La copertura di boschi e foreste corrisponde, secondo i dati più recenti, a 11 milioni di ettari, oltre un terzo del territorio nazionale . Si stima che negli ultimi 100 anni la superficie italiana coperta da boschi e foreste sia raddoppiata, è prossima alla media europea, è pari o superiore a quelle di Spagna, Francia e Germania.


Il volume complessivo di legno è oggi stimato in 1.27 miliardi di m3, con un incremento annuo di circa 36 milioni di m3 ( per comprendere meglio l'unità di misura basti pensare che, durante la tempesta VAIA in trentino, sono stati abbattuti dalla forza del vento 8,5 milioni di m3 )


La biomassa legnosa è una fonte rinnovabile a tutti gli effetti, al pari del sole e del vento; calcolata al netto dell'energia utilizzata per avere il legno disponibile, ma è lo stesso per il fotovoltaico o per l'eolico; l'importante è che riduca nettamente le emissioni di CO2 dei carburanti fossili.


E’ una fonte programmabile e flessibile

Questo è un aspetto molto importante per il futuro. La tendenza all’utilizzo sempre maggiore delle fonti rinnovabili aleatorie genera maggiore incertezza nella previsione della produzione, e riduce sempre più la produzione del grande termoelettrico tradizionale, ancora oggi la principale fonte di flessibilità del sistema elettrico italiano ed europeo. La capacità di variare con una certa rapidità ed in modo assolutamente prevedibile la potenza prodotta, tipica soprattutto degli impianti a gas naturale, è la risorsa che assicura il bilanciamento istantaneo produzione-carico e un accurato controllo della frequenza di rete, sinonimo di qualità del servizio elettrico.

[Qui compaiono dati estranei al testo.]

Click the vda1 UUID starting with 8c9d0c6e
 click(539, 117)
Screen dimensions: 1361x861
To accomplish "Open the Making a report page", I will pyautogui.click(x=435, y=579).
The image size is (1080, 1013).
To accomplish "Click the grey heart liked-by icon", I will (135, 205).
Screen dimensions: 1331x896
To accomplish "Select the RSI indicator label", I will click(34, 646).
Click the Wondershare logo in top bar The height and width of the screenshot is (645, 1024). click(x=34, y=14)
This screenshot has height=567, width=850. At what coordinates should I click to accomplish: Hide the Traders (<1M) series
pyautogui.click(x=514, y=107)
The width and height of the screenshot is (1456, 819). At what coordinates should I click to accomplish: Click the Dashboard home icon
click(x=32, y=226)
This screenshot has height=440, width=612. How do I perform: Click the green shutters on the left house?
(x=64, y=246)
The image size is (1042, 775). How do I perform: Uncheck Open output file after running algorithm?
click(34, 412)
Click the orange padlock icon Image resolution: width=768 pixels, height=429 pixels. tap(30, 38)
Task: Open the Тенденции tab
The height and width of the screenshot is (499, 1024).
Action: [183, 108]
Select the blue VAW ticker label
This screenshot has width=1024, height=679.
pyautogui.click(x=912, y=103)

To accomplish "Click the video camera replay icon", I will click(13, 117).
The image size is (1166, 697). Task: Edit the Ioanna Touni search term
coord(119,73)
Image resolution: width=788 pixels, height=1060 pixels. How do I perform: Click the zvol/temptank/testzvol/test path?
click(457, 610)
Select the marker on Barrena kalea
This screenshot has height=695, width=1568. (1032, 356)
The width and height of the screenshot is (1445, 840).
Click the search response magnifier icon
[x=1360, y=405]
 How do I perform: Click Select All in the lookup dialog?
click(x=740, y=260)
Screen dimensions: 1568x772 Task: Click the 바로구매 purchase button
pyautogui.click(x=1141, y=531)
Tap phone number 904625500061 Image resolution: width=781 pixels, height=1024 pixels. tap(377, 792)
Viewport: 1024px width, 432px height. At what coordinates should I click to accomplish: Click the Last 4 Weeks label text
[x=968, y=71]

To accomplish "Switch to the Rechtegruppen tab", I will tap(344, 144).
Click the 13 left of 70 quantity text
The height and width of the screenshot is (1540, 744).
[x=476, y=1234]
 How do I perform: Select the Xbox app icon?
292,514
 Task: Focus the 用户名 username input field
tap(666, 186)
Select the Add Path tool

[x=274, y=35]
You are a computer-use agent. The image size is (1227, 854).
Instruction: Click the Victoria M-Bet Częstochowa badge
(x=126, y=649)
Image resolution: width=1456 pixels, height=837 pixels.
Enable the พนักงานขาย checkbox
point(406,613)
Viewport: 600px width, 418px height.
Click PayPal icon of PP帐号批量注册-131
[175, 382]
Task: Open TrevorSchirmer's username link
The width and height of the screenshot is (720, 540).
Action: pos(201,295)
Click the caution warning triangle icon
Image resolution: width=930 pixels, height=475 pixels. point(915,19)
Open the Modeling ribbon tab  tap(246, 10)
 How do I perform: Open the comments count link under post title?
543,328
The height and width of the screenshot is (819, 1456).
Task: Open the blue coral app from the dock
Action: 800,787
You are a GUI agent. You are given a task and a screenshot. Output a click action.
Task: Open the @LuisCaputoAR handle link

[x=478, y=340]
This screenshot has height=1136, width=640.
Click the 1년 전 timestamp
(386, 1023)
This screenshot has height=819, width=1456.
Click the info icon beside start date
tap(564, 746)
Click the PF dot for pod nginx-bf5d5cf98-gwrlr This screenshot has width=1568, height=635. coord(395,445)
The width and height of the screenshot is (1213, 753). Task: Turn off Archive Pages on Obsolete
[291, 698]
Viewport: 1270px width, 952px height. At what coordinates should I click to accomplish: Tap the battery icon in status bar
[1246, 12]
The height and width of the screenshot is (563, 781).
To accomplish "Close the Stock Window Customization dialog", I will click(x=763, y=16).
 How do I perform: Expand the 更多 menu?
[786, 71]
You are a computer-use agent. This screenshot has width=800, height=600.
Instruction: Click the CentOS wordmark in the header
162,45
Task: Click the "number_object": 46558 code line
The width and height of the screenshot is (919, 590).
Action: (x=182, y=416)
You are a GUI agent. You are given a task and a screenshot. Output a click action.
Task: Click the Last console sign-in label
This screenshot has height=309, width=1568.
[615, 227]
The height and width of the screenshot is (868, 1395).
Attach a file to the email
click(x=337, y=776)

Fra le fonti rinnovabili, alcune, come l’energia solare ed eolica, pur potendo tecnicamente essere, entro certi limiti, rese flessibili, non rappresentano una risorsa vantaggiosa da questo punto di vista: una modulazione in diminuzione, rispetto alla condizione di massima potenza, rappresenterebbe una perdita irrecuperabile di energia pulita e gratuita, mentre una modulazione in aumento presupporrebbe un prolungato mantenimento al di sotto della massima potenza estraibile, e sarebbe quindi a maggior ragione uno spreco.

Altre fonti consentono invece una modulazione senza alcuno spreco, poiché l’energia immagazzinata nell’acqua di un lago in quota o in un combustibile come il legno può essere conservata a lungo e il suo utilizzo può essere effettuato con avviamenti, fermate, variazioni di potenza anche rapide, in funzione della necessità di immettere più o meno energia nella rete.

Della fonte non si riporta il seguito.